WHAT YOU ARE ASKED TO DO: Tally the lines of the item coordinate data below that contain the string "value", and give only the number.

[Item coordinate data]
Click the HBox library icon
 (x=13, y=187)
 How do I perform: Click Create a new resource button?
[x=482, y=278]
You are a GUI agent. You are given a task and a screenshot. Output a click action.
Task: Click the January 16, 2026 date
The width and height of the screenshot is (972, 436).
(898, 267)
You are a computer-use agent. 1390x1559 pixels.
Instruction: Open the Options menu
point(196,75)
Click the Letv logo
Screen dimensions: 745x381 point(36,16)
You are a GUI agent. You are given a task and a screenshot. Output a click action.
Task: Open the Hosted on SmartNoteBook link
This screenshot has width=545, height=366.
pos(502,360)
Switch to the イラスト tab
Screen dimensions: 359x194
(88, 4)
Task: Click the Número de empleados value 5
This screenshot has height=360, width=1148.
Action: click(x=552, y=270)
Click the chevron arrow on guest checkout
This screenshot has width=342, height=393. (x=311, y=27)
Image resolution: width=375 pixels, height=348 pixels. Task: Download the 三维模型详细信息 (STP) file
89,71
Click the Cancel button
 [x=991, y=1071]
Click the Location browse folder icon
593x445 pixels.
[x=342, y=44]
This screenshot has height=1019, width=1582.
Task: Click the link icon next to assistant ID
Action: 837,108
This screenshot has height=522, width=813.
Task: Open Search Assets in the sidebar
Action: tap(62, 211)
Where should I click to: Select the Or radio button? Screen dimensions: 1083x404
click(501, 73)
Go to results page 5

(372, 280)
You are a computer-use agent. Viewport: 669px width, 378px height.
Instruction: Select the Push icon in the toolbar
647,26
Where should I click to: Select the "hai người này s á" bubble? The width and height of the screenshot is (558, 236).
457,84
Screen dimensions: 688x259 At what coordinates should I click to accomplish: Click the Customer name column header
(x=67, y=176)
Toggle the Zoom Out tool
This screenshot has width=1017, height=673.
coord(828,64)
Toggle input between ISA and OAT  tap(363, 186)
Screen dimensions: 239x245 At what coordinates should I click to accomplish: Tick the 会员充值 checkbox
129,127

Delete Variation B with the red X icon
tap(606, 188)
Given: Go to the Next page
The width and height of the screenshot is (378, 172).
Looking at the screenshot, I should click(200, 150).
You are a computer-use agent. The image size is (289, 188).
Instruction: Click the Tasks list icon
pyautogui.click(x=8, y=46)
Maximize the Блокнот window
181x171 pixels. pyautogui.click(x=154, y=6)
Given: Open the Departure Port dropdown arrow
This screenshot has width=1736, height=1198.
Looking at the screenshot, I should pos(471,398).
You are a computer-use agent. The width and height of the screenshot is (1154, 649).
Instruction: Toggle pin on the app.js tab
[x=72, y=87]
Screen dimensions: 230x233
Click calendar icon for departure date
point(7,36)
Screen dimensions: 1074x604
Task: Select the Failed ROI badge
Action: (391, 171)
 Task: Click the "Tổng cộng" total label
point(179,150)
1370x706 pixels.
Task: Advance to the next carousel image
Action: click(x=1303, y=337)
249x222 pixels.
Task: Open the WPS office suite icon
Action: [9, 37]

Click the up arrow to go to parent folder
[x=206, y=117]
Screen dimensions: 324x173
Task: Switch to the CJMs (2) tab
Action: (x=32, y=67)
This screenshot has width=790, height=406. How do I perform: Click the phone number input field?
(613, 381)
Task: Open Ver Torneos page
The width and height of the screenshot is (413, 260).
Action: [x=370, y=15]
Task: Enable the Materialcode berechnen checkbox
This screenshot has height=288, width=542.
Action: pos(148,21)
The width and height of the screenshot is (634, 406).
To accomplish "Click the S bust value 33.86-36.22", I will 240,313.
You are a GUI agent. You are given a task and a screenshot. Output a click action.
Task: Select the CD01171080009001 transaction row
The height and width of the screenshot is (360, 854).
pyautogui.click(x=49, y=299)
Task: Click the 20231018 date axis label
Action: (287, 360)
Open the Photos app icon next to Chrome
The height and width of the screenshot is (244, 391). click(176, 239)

WRITTEN ANSWER: 2